Growing up in a family of bankers, Claudia was the one who loved to draw and paint. She tried everything from pottery, silk painting, water color painting, and even making carpets out of knots. When she graduated from school, she moved to Dortmund and started an apprenticeship as a display designer in a warehouse. It was through that job that in 1985 she was first exposed to quilting by attending
Creativa –Europe’s leading exhibition for creative design.

The biggest sewing project Claudia has ever done was the first quilt she ever made. It was made without using any rotary cutters or rulers and the basic sewing machine she used could only secure the layers for hand quilting. She taught herself the tricks of making templates and seams. According to Claudia, “there was much ‘trial and error’.”
After the birth of her first son, Julian, in 1992, Claudia delved in to quilting. She found some fabric pieces she had stored away; 12 inch squares she had woven on a 16 shaft loom while attending university. She just knew they belonged in a quilt. Needing thread to put the quilt together, Claudia went to a local sewing shop and they introduced her to her first rotary cutter, mat and quilting ruler. With perseverance, Claudia set out to “learn by doing.” She recalls that those “experimental times gave her the courage to improvise. I was soooo happy and I got hooked.” Looking back, Claudia says, “I have to smile about my self-confidence without having any clue.”
Claudia has been a student of textile design, an independent textile designer, a patchwork quilting teacher, and a quilt shop owner. But she says her world changed completely in the spring of 2005 when she bought an APQS Longarm.

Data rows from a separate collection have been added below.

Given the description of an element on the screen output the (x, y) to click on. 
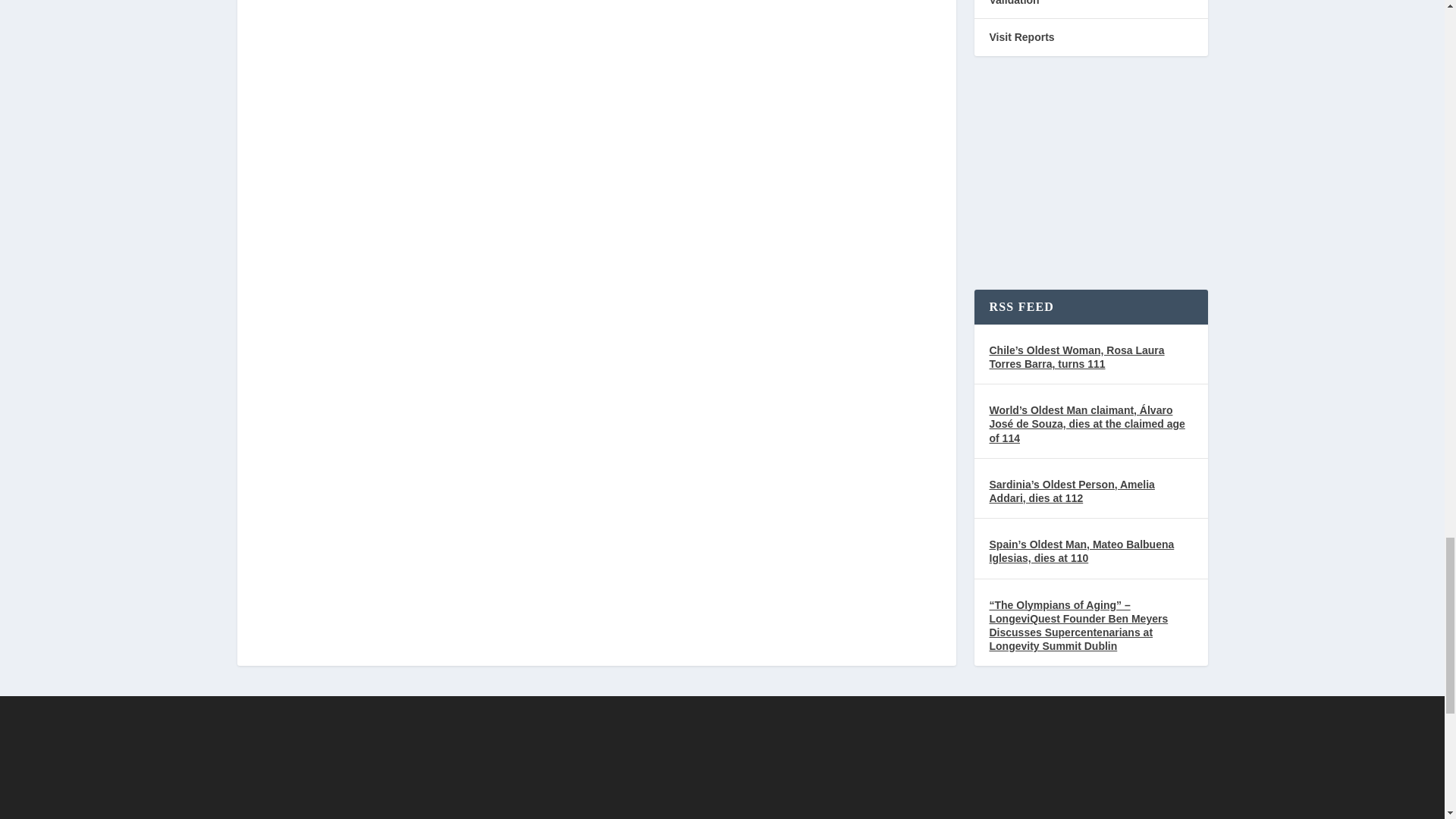
Advertisement (721, 757)
Advertisement (1090, 176)
Given the description of an element on the screen output the (x, y) to click on. 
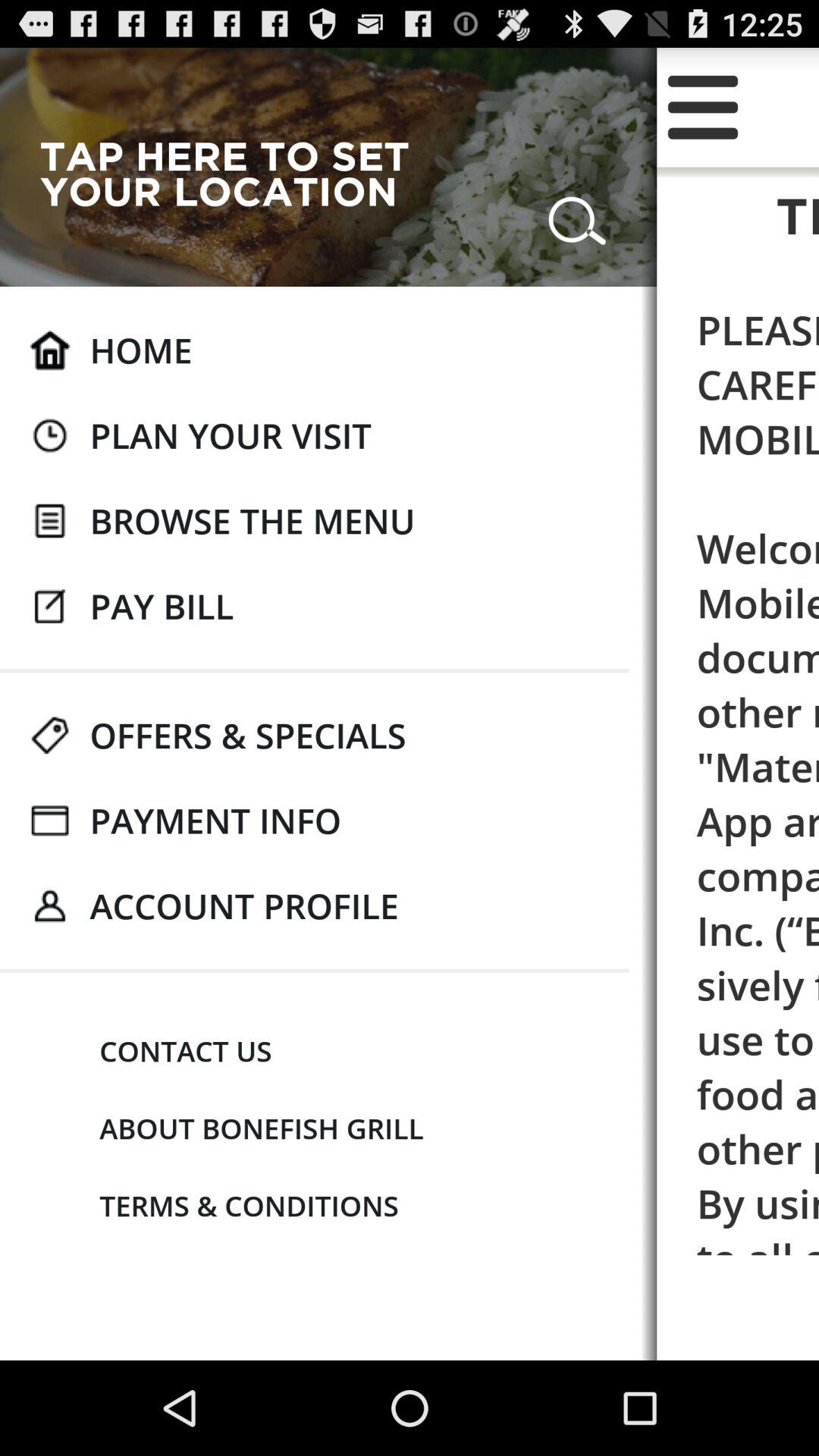
jump to the tap here to app (236, 172)
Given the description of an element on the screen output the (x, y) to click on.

Having taught throughout the United States, Australia, and Europe, Road 2017 will be Claudia’s first time at the show. She says, “I am really happy and proud to be invited.” All of her classes are hands on, longarm quilting classes. Her goal is to set her students free to think out of the box. She hopes they will leave the classroom with a big smile on their face, happy and proud of themselves, and remember her tips when they go home to work on their projects.